*** Opening Exercise data ***

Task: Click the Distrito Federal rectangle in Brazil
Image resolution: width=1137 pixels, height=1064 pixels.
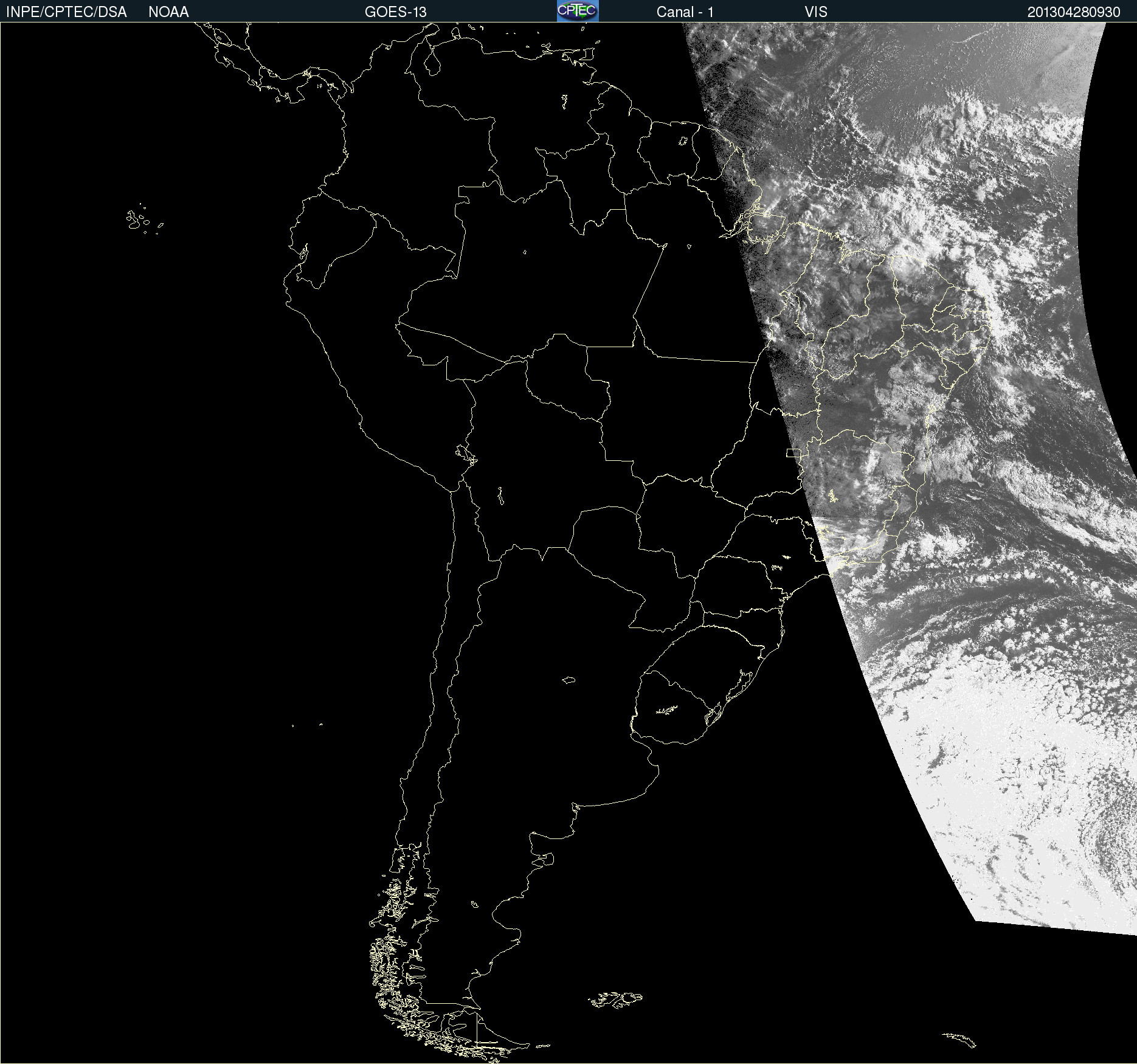Action: (793, 453)
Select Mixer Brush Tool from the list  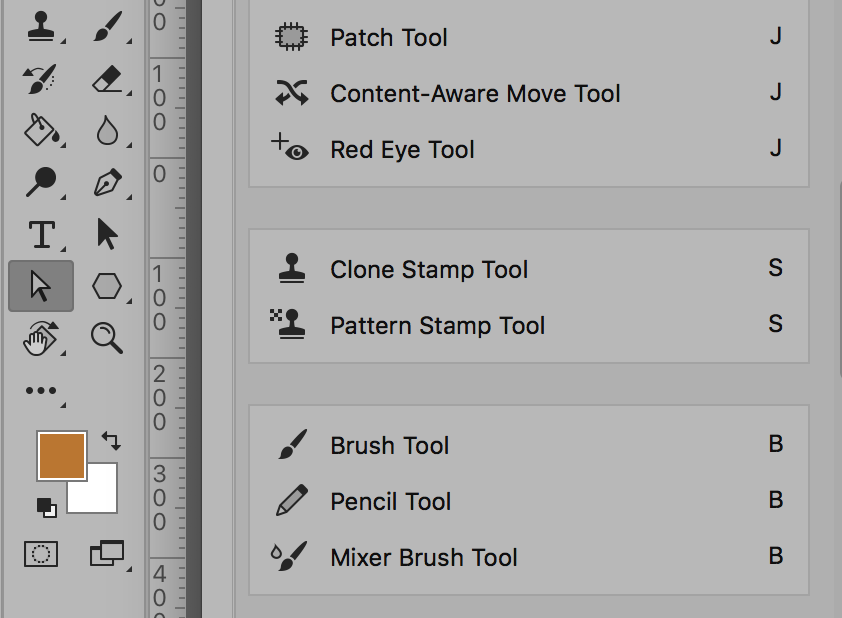pyautogui.click(x=424, y=557)
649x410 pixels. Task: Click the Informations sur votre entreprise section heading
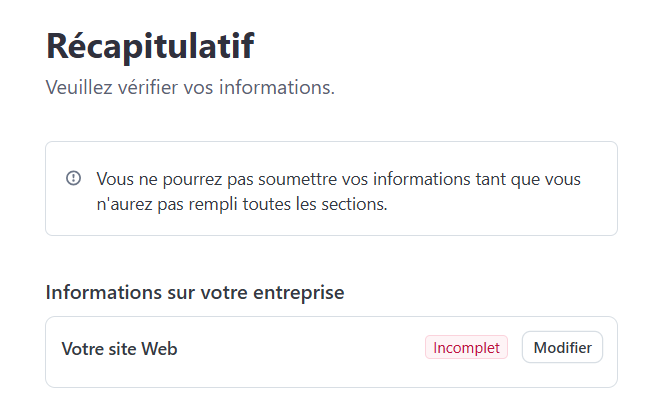pos(194,293)
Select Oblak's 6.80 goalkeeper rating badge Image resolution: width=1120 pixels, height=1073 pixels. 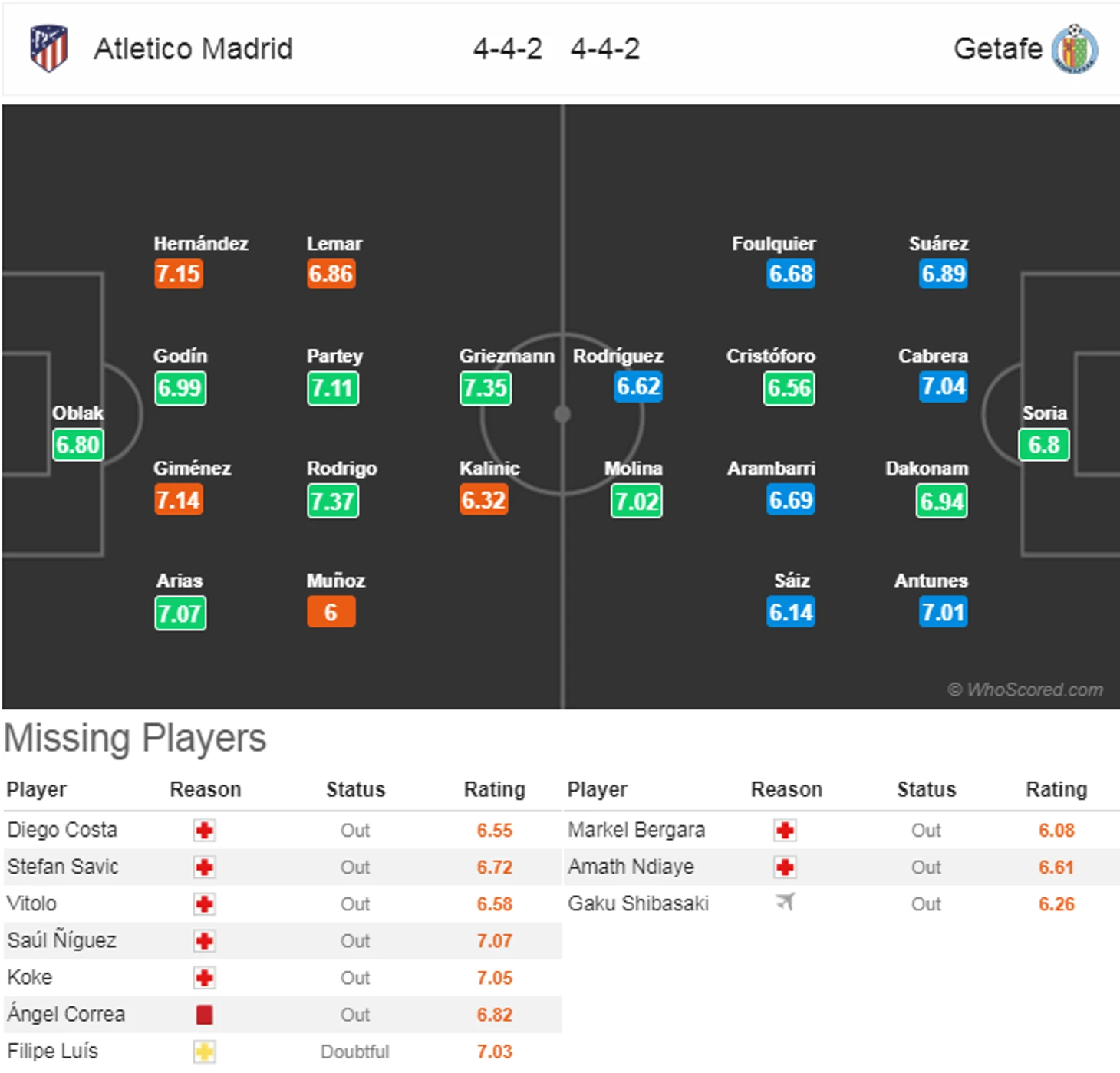77,445
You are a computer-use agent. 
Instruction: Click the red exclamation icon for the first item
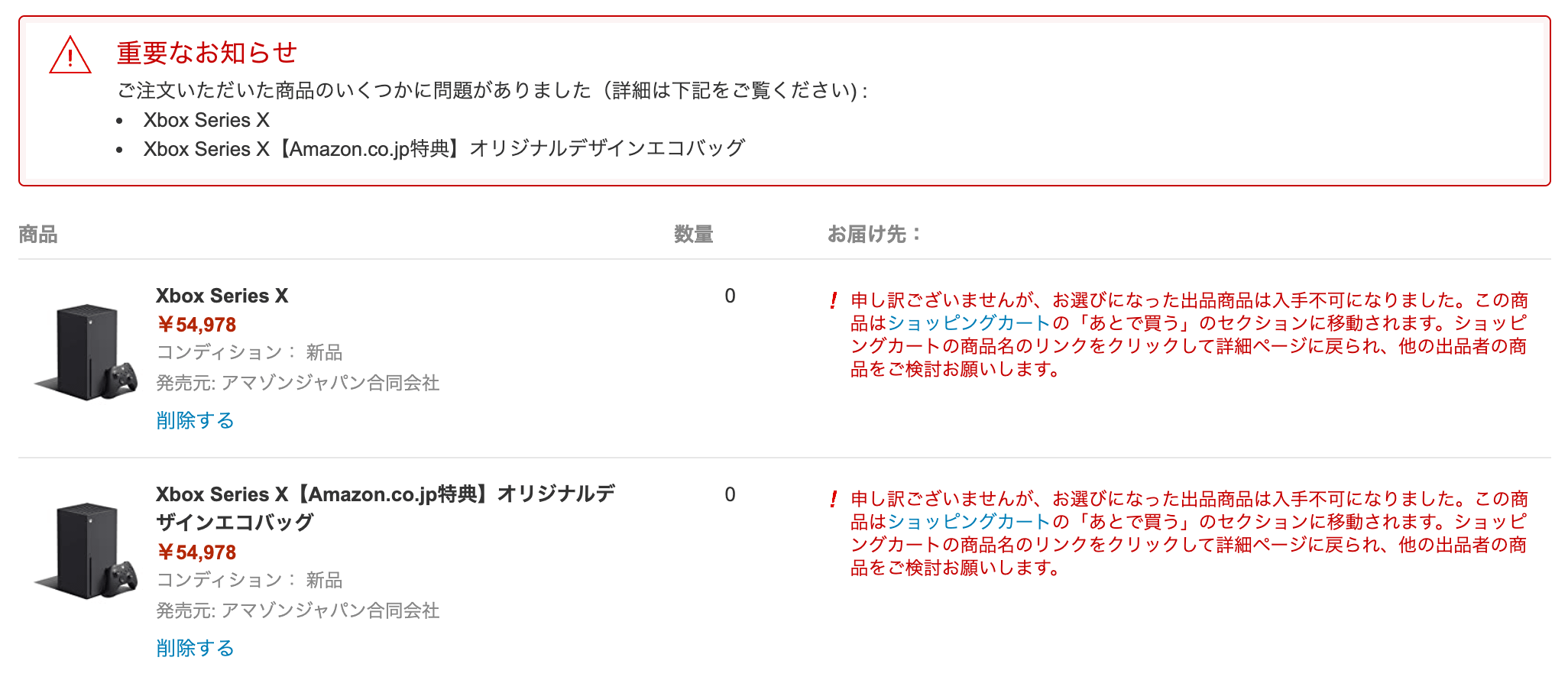pyautogui.click(x=834, y=300)
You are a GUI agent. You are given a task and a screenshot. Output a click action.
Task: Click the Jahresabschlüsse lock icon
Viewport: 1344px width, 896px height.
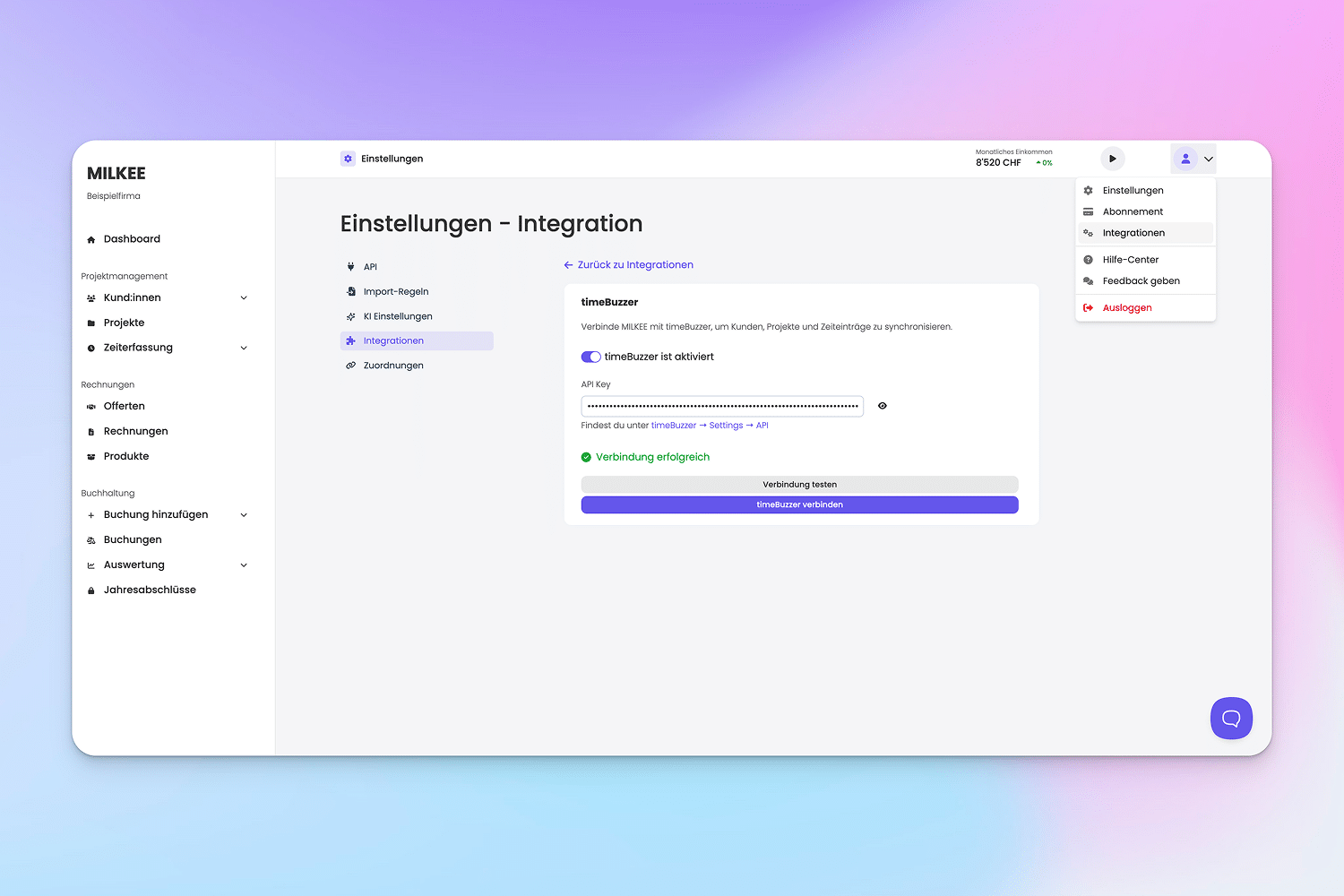click(90, 590)
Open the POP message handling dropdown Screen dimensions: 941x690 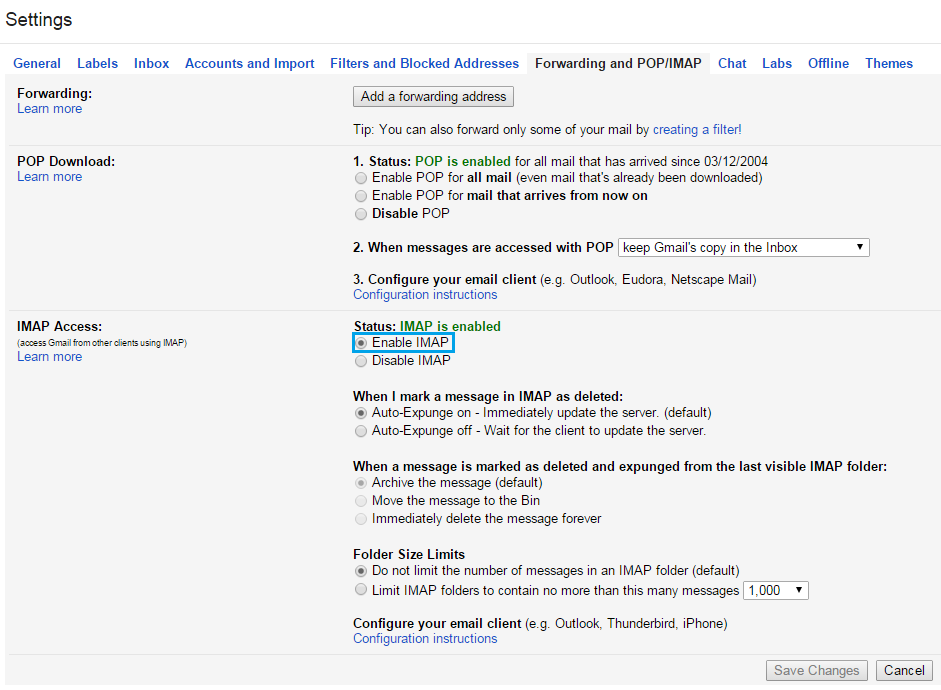pyautogui.click(x=743, y=247)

*** Closing Exercise data ***

(Activity):
When a line in the data above contains the string "agent", copy that line.

(Answer to this task):
You are a computer-use agent. 
You are a GUI agent. You are given a task and a screenshot. Output a click action.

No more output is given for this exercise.